Auf der Rückseite des Moduls befinden sich die Anschlüsse für die Pads sowie den Hi-Hat Controller. Die Stirnseite ist mit der USB-To-Host Buchse, einem Aux In für das Einschleifen externer Audioquellen, einem Kopfhörerausgang und der Buchse für das Netzteil bestückt. Separate Main Outs sind nicht vorhanden. Möchte man das Modul an eine Abhöranlage anschließen, muss man hierfür den Kopfhörerausgang benutzen und einen entsprechenden Adapter verwenden.

Sounds gibt es reichlich, bei den Presets wurde gespart

Das Modul verfügt über 287 Sounds, die als Grundlage für die lediglich zehn Preset Kits dienen und akustische und elektronische Drumsounds sowie diverse Percussion-Instrumente umfassen. Die internen Sounds können mit neun verschiedenen Halltypen versehen und über einen Bereich von +/- 1 Oktave transponiert werden.

Laut Anleitung soll es übrigens noch 128 Keyboard Sounds geben, allerdings frage ich mich, wo die sich befinden sollen. Sie sind weder am Modul selber noch über die App anwählbar, somit vermute ich, dass diese Sounds lediglich Bestandteil der Songs sind und zum Erstellen von Kits nicht verwendet werden können.  

Die nach Genres sortierten Preset Kits – jedem davon ist ein passender Übungssong zugeordnet – sind überschreibbar und können per „Kit Initialize“-Funktion jederzeit wieder auf die Werkseinstellungen gesetzt werden. Beim Spielen zu den Übungssongs kann der interne Drumpart stummgeschaltet werden, zudem sind Lautstärke und Tempo der Songs veränderbar, und natürlich gibt es auch einen Click, der in verschiedenen Modi über die Tastaturbeleuchtung sichtbar gemacht werden kann und sechs verschiedene Sounds zur Auswahl bietet. Ein eigens für die DTX402 Serie erstelltes 52-seitiges PDF beinhaltet Drum Scores, also Transkriptionen der zehn Song-Grooves, sowie sinnvolle Übungen und leicht verständliche Infos zu den grundlegenden Spieltechniken, sodass man als Einsteiger sofort „an die Hand genommen“ wird.

Üben leicht gemacht – Das DTX452K bietet zehn Trainingsprogramme

Besonderer Wert wurde bei der Entwicklung der Serie auf die Trainingsfunktionen gelegt, entsprechend fällt dieser Bereich recht umfangreich aus. Das erste Programm „Rhythm Gate“ verlangt ein exaktes Timing, da Schläge, die nicht „auf den Punkt“ gespielt werden, nicht zu hören sind.
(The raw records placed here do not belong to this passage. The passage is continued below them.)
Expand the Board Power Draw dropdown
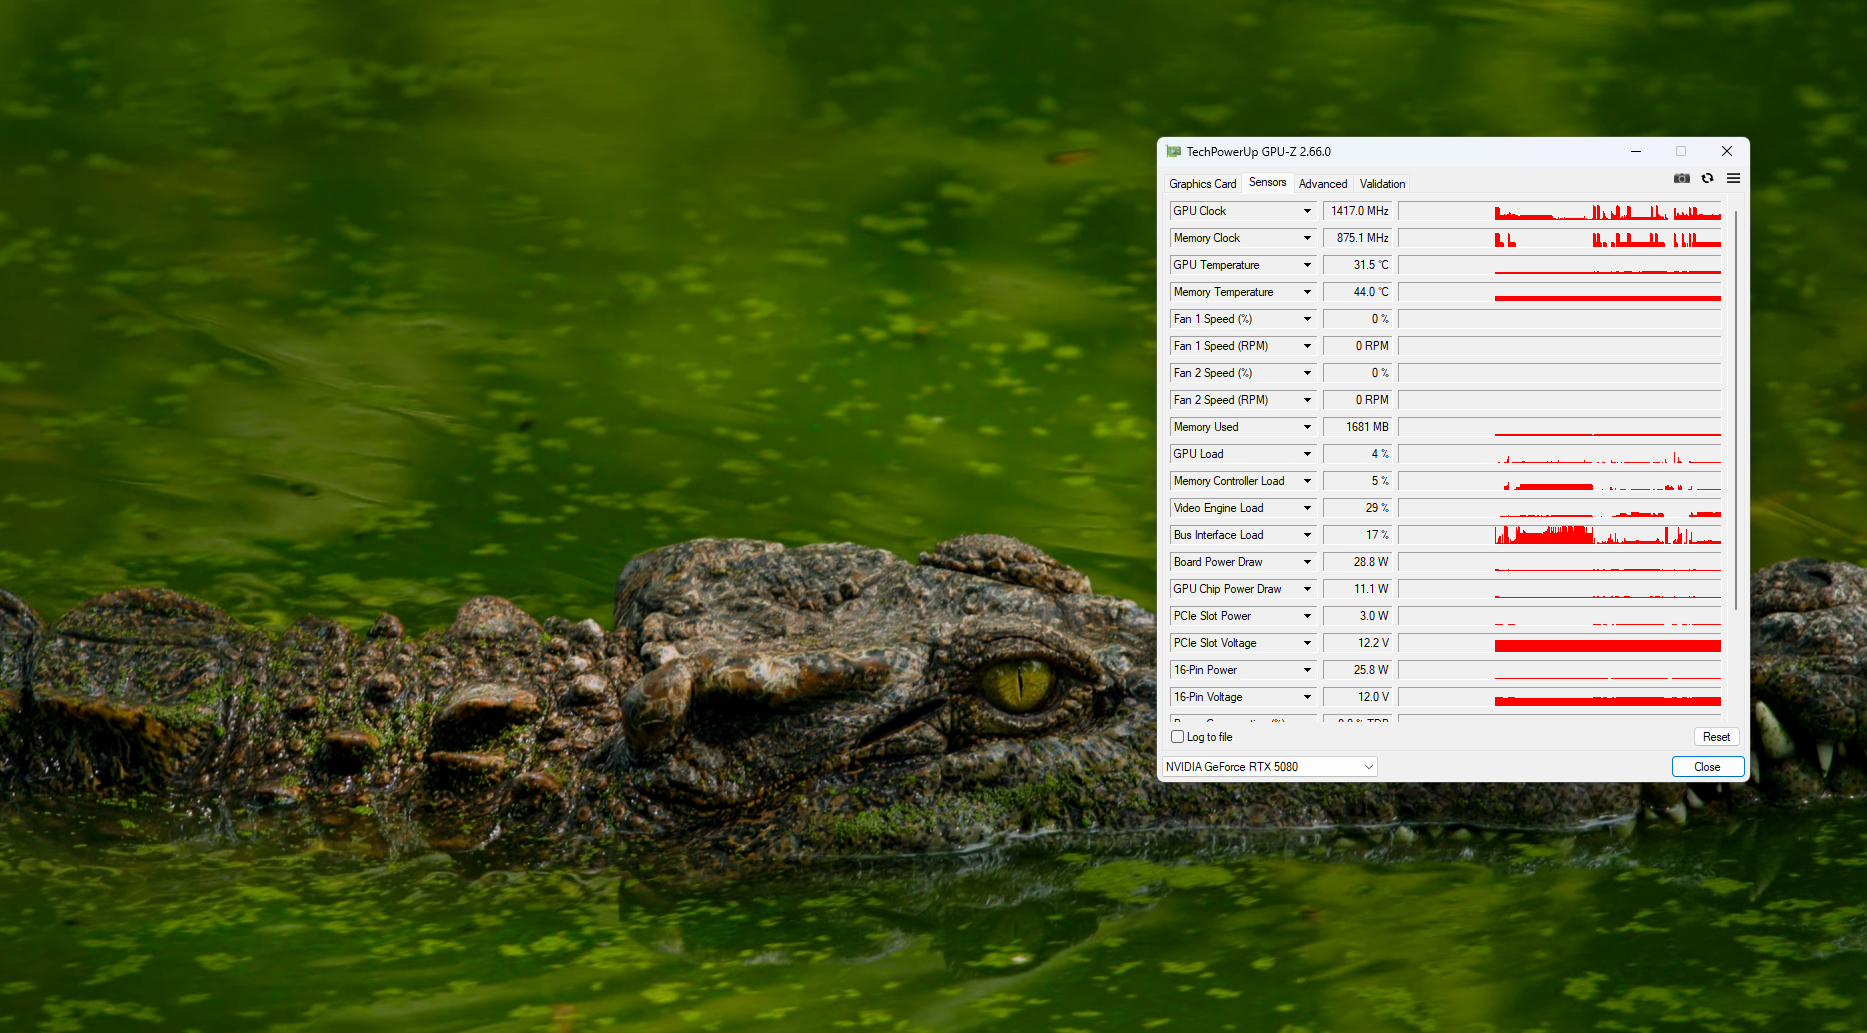The width and height of the screenshot is (1867, 1033). click(1306, 562)
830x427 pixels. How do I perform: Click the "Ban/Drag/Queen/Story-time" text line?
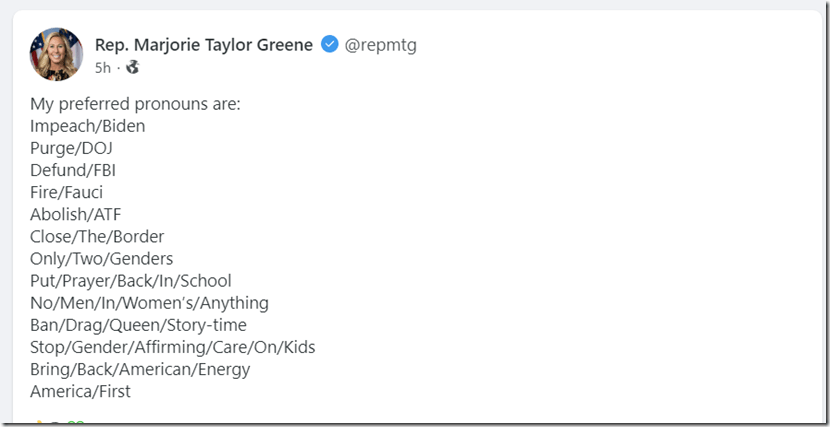pyautogui.click(x=138, y=325)
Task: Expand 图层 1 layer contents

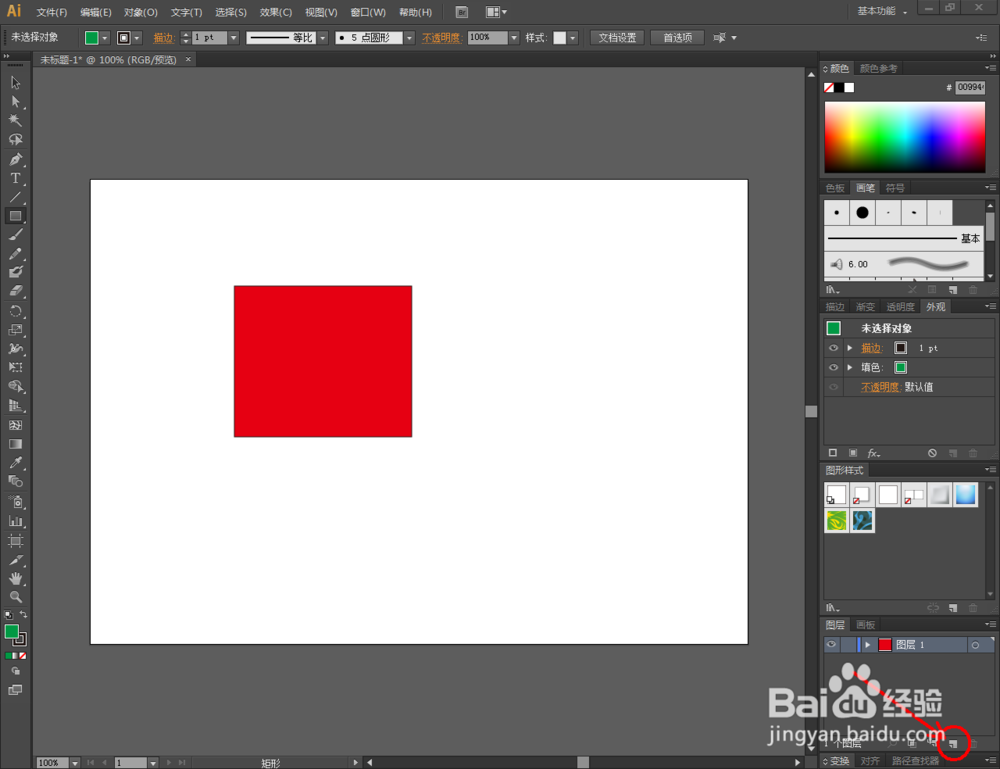Action: click(867, 645)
Mit dem zweiten Programm „Dynamic Gate“ wird das dynamische Spiel trainiert. „Song Part Gate“ und „Song Score Gate“ ermöglichen das gezielte Üben der Drumparts für die internen Songs, „Measure Break“ dient der Verbesserung des Timings, indem der Click über einen definierbaren Zeitraum aussetzt, und „Change Up“ ist eine Notenpyramide, bei der die Notenwerte über einem konstanten Tempo immer kleiner werden. Zu guter Letzt gibt es noch das „Part Mute“-Programm, in welchem einzelne Instrumente der Drum Patterns stummgeschaltet werden können – um beispielsweise gezielt eine Hi-Hat-Figur zu üben –, sowie die sportliche „Fast Blast“-Übung, bei der es darum geht, in einer bestimmten Zeit möglichst oft die Pads anzuschlagen. Zu den Trainingsfunktionen gehört auch die Möglichkeit, das eigene Spiel solo oder zum Begleitsong aufzuzeichnen, wobei die Aufnahmen aber weder im Gerät noch extern gespeichert werden können. Alle Übungen sind vielfältig editierbar, sodass sie leicht an die persönlichen Präferenzen angepasst werden können. 

Noch mehr Spaß verspricht die DTX402 Touch App

Ergänzend zum Kit hat Yamaha die kostenlose DTX402 Touch App für Android und iOS entwickelt, die das Erstellen und Editieren von Kits sowie das Durchführen der Trainingsprogramme vereinfachen soll. Im „Challenge Mode“, den nur die App bietet, geht es darum, die zehn internen Play-Along Songs fehlerfrei zu spielen, um am Ende ein Zertifikat zu erlangen.